Ore 13.20 di ieri, via Marco Bruto, periferia est di Milano, a due passi dalla zona dell’Ortomercato e dall’aeroporto di Linate: la Renault Modus guidata da un italiano di trentasei anni, professione camionista, cerca di superare l’Audi A6 che gli sta davanti, al volante un libanese di trentaquattro. Colpi di clacson, imprecazioni. Non c’è un gran traffico, siamo in pieno agosto: le due vetture frenano bruscamente, i conducenti scendono e iniziano a insultarsi. C’è una netta differenza di fisico tra i due, a favore dell’imponente mediorientale. Così l’italiano decide di evitare il corpo a corpo, risale subito in macchina, ingraia la prima e accelera, con un preciso bersaglio da abbattere: il libanese S.E., rivenditore d’auto, è ancora in strada, viene travolto e trascinato per circa sessanta metri. Resta esanime sul selciato, ha picchiato violentemente la testa, probabilmente contro il marciapiedi o al primo impatto con la vettura killer. La Renault prosegue la sua corsa impazzita, fugge.

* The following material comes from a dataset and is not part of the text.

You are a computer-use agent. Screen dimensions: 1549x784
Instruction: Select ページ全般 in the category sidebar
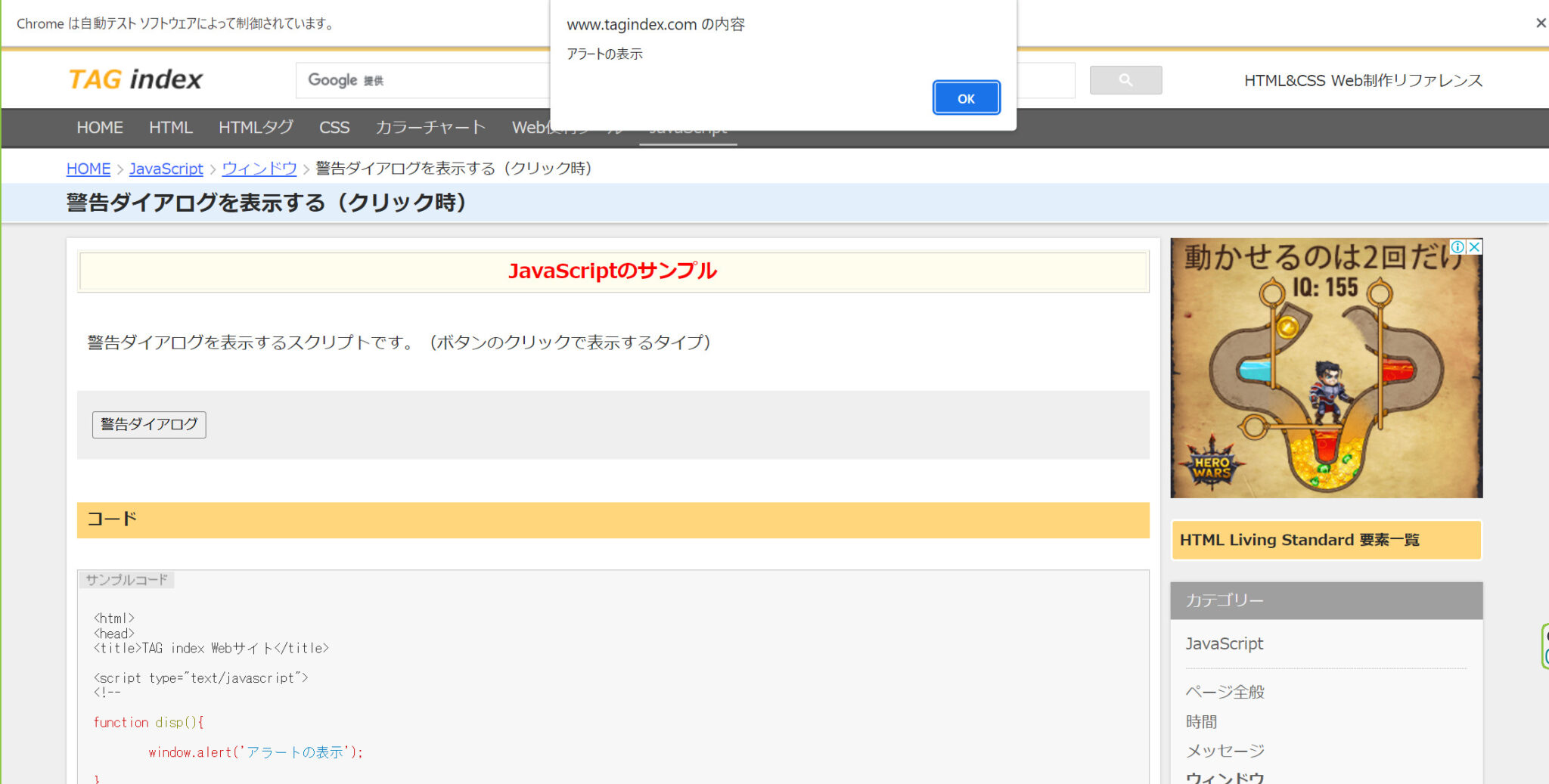click(1225, 692)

I cinque testimoni dell’aggressione, che poi inchioderanno l’italiano confermando la dinamica della vicenda, chiamano immediatamente i vigili urbani: quando arrivano sul posto, gli agenti della municipale si trovano davanti anche l’investitore, tornato sul luogo del delitto forse dopo aver compreso l’estrema gravità del suo gesto. Immediati i soccorsi: la vittima è cosciente, ma in ospedale perde conoscenza per un’emorragia intracranica che rischia di costargli la vita; i medici lo sottopongono poco dopo a un lungo e delicato intervento chirurgico. Ora è in coma, la prognosi resta riservata. L’aggressore viene fermato e interrogato: a chiedergli conto della folle condotta, il comandante dei ghisa, Tullio Mastrangelo, il pubblico ministero di turno Antonio Giuseppe D’Amico, e gli investigatori del reparto Radiomobile; alla fine, viene condotto in carcere, dovrà rispondere di tentato omicidio volontario, aggravato dai futili motivi. Gli inquirenti lo descrivono estremamente confuso, incapace di spiegare quello che ha fatto pochi minuti prima, in grado solo di proferire: «Abbiamo litigato, non mi faceva passare». Il corpo ricoperto di tatuaggi, anche a sfondo religioso, la faccia tra le mani.